▼

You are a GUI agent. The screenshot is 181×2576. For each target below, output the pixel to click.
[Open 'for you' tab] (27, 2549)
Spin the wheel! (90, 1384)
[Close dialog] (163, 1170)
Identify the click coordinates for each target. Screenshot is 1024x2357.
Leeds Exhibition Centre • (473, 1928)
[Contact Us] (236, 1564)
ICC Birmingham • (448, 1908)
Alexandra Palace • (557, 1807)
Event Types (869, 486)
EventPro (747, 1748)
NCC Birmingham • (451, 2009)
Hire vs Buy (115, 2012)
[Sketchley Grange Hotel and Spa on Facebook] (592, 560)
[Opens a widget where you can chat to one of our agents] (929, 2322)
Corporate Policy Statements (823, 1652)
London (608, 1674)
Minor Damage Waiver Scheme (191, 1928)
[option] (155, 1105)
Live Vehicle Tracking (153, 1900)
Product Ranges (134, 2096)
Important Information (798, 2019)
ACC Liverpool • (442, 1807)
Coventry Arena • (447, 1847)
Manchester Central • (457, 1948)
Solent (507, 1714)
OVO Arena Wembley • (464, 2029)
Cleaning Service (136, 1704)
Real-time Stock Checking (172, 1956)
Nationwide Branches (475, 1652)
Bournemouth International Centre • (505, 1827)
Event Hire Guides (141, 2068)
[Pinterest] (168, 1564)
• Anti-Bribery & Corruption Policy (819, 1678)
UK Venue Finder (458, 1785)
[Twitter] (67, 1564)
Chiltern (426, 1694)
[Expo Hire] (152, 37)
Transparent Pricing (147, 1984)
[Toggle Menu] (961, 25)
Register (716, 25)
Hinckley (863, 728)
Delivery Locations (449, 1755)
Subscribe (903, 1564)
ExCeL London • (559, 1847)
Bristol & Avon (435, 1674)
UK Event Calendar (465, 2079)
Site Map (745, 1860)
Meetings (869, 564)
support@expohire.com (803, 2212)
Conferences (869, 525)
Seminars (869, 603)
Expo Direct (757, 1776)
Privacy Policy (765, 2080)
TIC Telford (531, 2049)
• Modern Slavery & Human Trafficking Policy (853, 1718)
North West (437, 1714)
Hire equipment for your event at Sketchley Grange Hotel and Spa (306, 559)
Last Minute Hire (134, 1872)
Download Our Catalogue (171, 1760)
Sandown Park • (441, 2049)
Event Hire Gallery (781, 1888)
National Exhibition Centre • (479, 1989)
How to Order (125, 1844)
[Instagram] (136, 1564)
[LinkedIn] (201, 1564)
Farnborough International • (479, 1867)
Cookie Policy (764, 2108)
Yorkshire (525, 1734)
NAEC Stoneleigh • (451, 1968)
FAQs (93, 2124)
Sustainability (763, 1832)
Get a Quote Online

▲

After reading through the records, retype all of them exactly.

You are a GUI agent. The screenshot is 181×2576. For each target below, output the pixel to click.
[Open 'for you' tab] (27, 2549)
Spin the wheel! (90, 1384)
[Close dialog] (163, 1170)
Identify the click coordinates for each target. Screenshot is 1024x2357.
Leeds Exhibition Centre • (473, 1928)
[Contact Us] (236, 1564)
ICC Birmingham • (448, 1908)
Alexandra Palace • (557, 1807)
Event Types (869, 486)
EventPro (747, 1748)
NCC Birmingham • (451, 2009)
Hire vs Buy (115, 2012)
[Sketchley Grange Hotel and Spa on Facebook] (592, 560)
[Opens a widget where you can chat to one of our agents] (929, 2322)
Corporate Policy Statements (823, 1652)
London (608, 1674)
Minor Damage Waiver Scheme (191, 1928)
[option] (155, 1105)
Live Vehicle Tracking (153, 1900)
Product Ranges (134, 2096)
Important Information (798, 2019)
ACC Liverpool • (442, 1807)
Coventry Arena • (447, 1847)
Manchester Central • (457, 1948)
Solent (507, 1714)
OVO Arena Wembley • (464, 2029)
Cleaning Service (136, 1704)
Real-time Stock Checking (172, 1956)
Nationwide Branches (475, 1652)
Bournemouth International Centre • (505, 1827)
Event Hire Guides (141, 2068)
[Pinterest] (168, 1564)
• Anti-Bribery & Corruption Policy (819, 1678)
UK Venue Finder (458, 1785)
[Twitter] (67, 1564)
Chiltern (426, 1694)
[Expo Hire] (152, 37)
Transparent Pricing (147, 1984)
[Toggle Menu] (961, 25)
Register (716, 25)
Hinckley (863, 728)
Delivery Locations (449, 1755)
Subscribe (903, 1564)
ExCeL London • (559, 1847)
Bristol & Avon (435, 1674)
UK Event Calendar (465, 2079)
Site Map (745, 1860)
Meetings (869, 564)
support@expohire.com (803, 2212)
Conferences (869, 525)
Seminars (869, 603)
Expo Direct (757, 1776)
Privacy Policy (765, 2080)
TIC Telford (531, 2049)
• Modern Slavery & Human Trafficking Policy (853, 1718)
North West (437, 1714)
Hire equipment for your event at Sketchley Grange Hotel and Spa (306, 559)
Last Minute Hire (134, 1872)
Download Our Catalogue (171, 1760)
Sandown Park • (441, 2049)
Event Hire Gallery (781, 1888)
National Exhibition Centre • (479, 1989)
How to Order (125, 1844)
[Instagram] (136, 1564)
[LinkedIn] (201, 1564)
Farnborough International • (479, 1867)
Cookie Policy (764, 2108)
Yorkshire (525, 1734)
NAEC Stoneleigh • (451, 1968)
FAQs (93, 2124)
Sustainability (763, 1832)
Get a Quote Online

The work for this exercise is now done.